New Jersey Copa FC are an American pro-am soccer club fielded by the soccer/football academy FC Copa Academy from Metuchen, New Jersey. It was founded in 2004 and fields men's, women's, and youth teams in a number of different amateur and semi-professional leagues, in addition to yearly academy teams which compete in various state, regional, and national competitions sanctioned by United States Adult Soccer Association (USASA).

One team competes in USL League Two, one of two fourth-tier soccer league in the United States, within the Metropolitan Division of the Eastern Conference. It formerly competed in the National Premier Soccer League between 2016 and 2019. The organization also field's a women's team in the Eastern Conference of United Women's Soccer (UWS).

USL League Two team 

New Jersey Copa FC finished 2nd in the NPSL's Keystone Conference in 2016 and reached the regional semifinals with a 1–0 win over defending National Champions New York Cosmos B. The team fell to eventual National semifinalist Clarkstown SC Eagles, 0–2, in the next round.

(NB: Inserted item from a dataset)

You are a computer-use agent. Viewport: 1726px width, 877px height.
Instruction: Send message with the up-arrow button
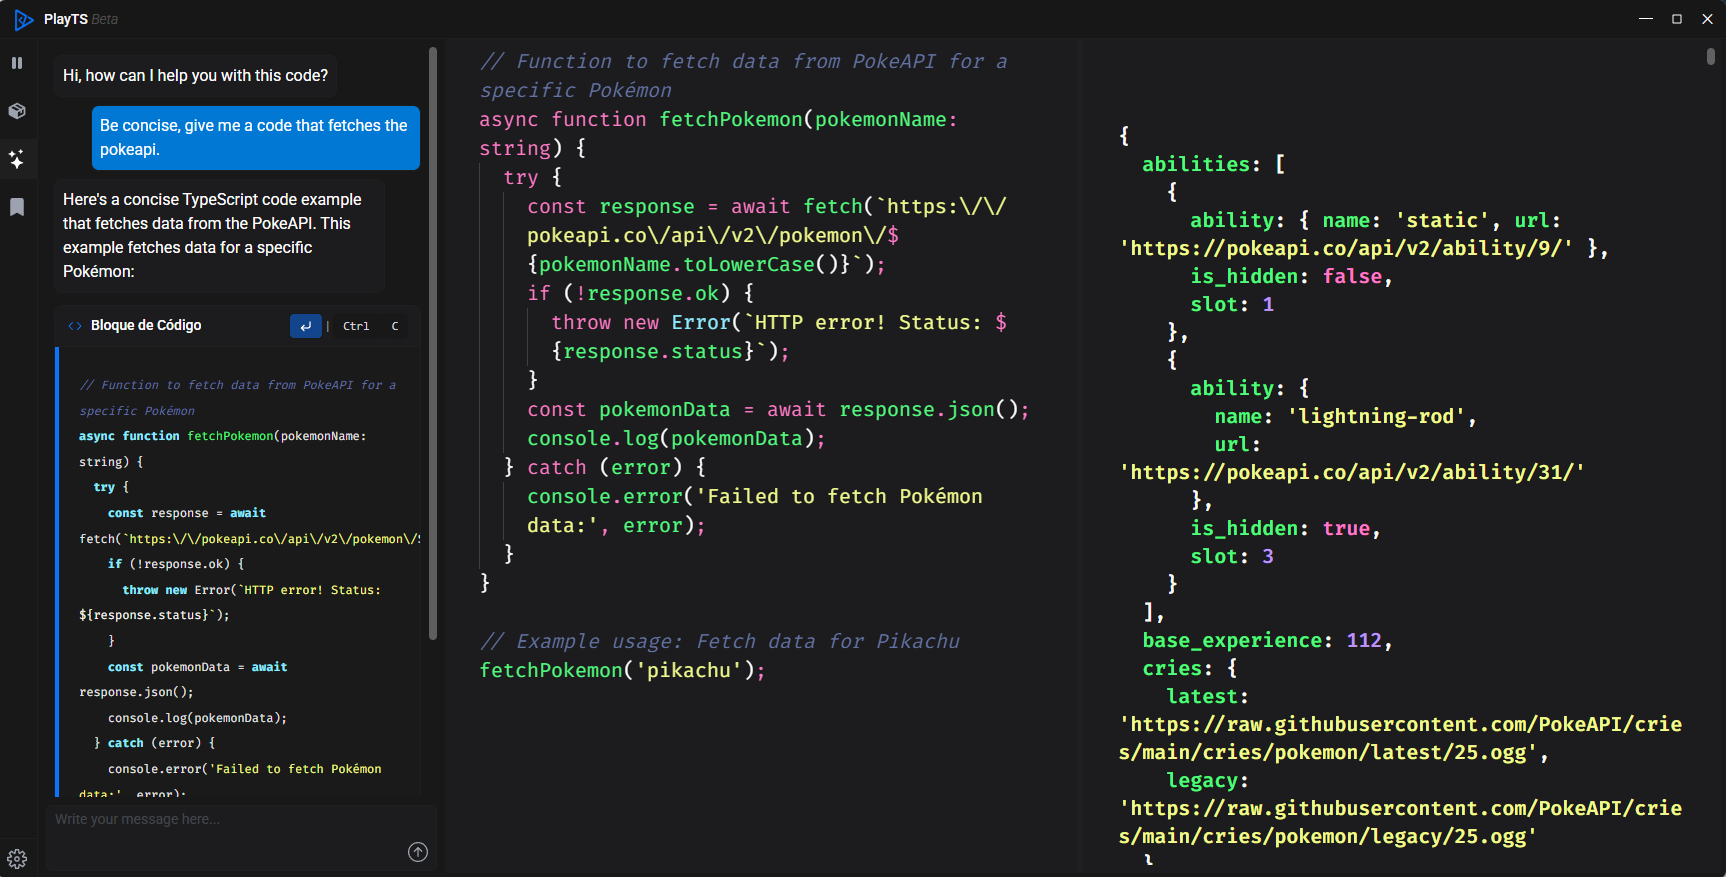click(x=418, y=852)
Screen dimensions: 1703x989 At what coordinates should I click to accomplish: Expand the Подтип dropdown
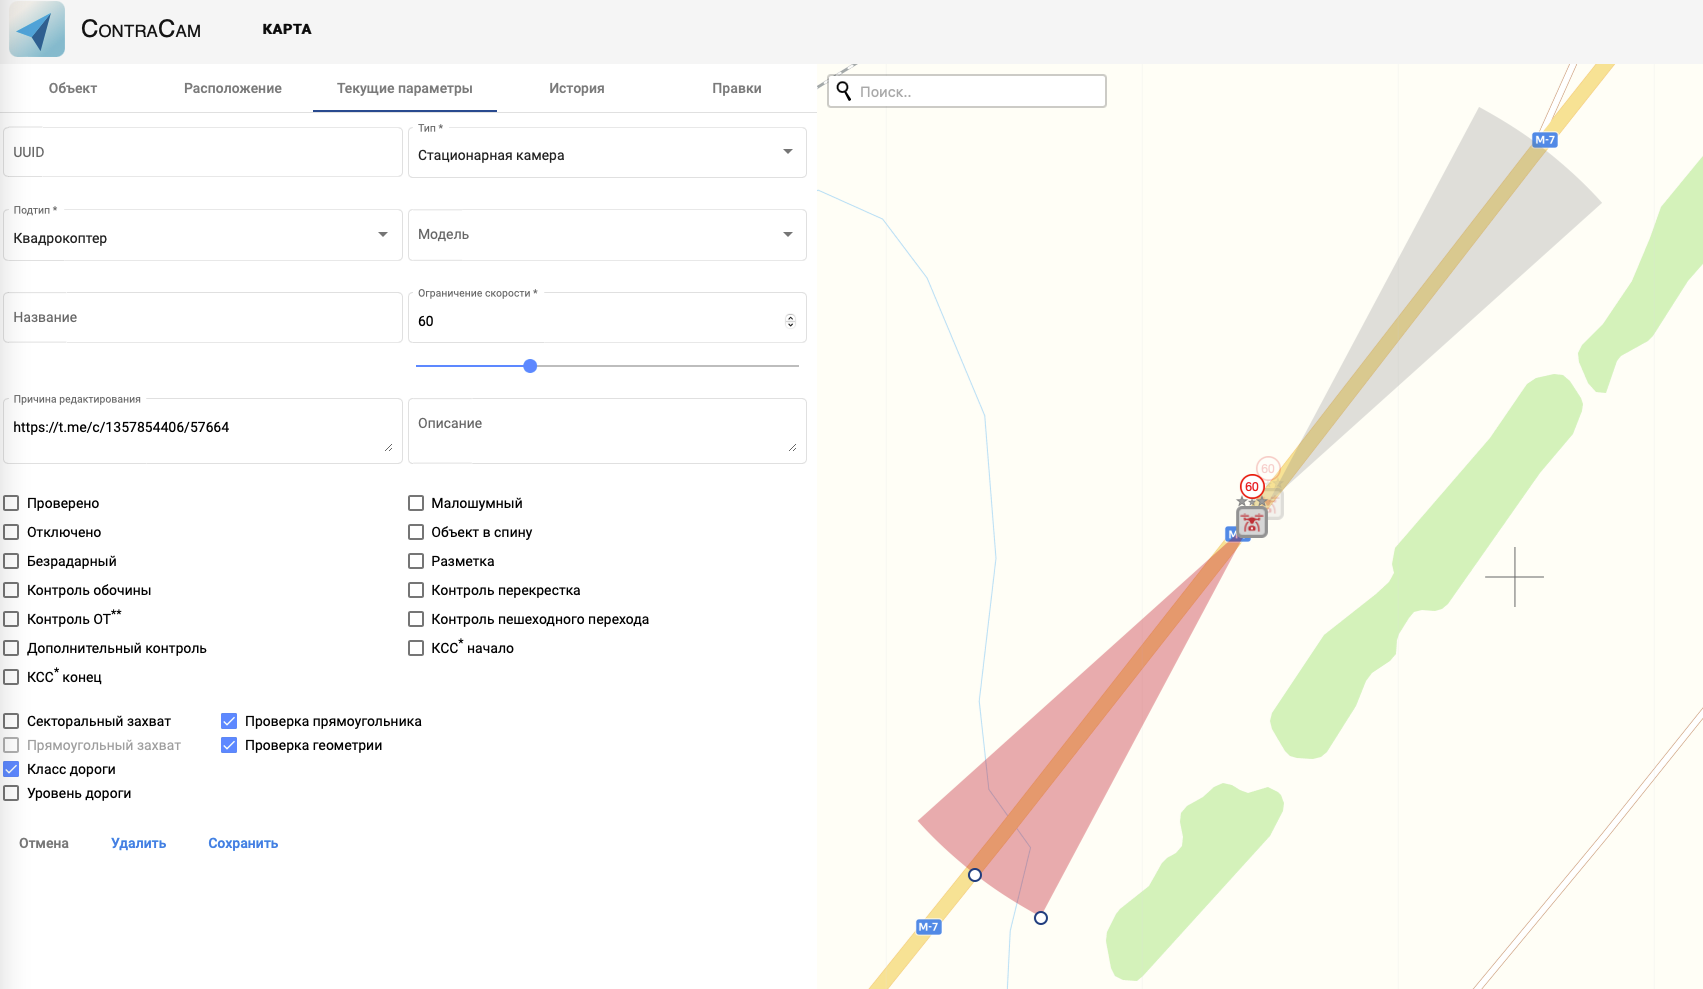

The team qualified via an at-large bid for the U.S. Open Cup tournament in 2017 based on its 2016 league results. In the first round, the team fell to local qualifier FC Motown, 2–0, at home.

Year by year

United Women's Soccer team 

New Jersey Copa FC Women's Team reached the inaugural 2016 UWS National Championship, hosted in California, in their first year competing in the league, where they eventually fell to Santa Clarita Blue Heat 1–2 in double-overtime.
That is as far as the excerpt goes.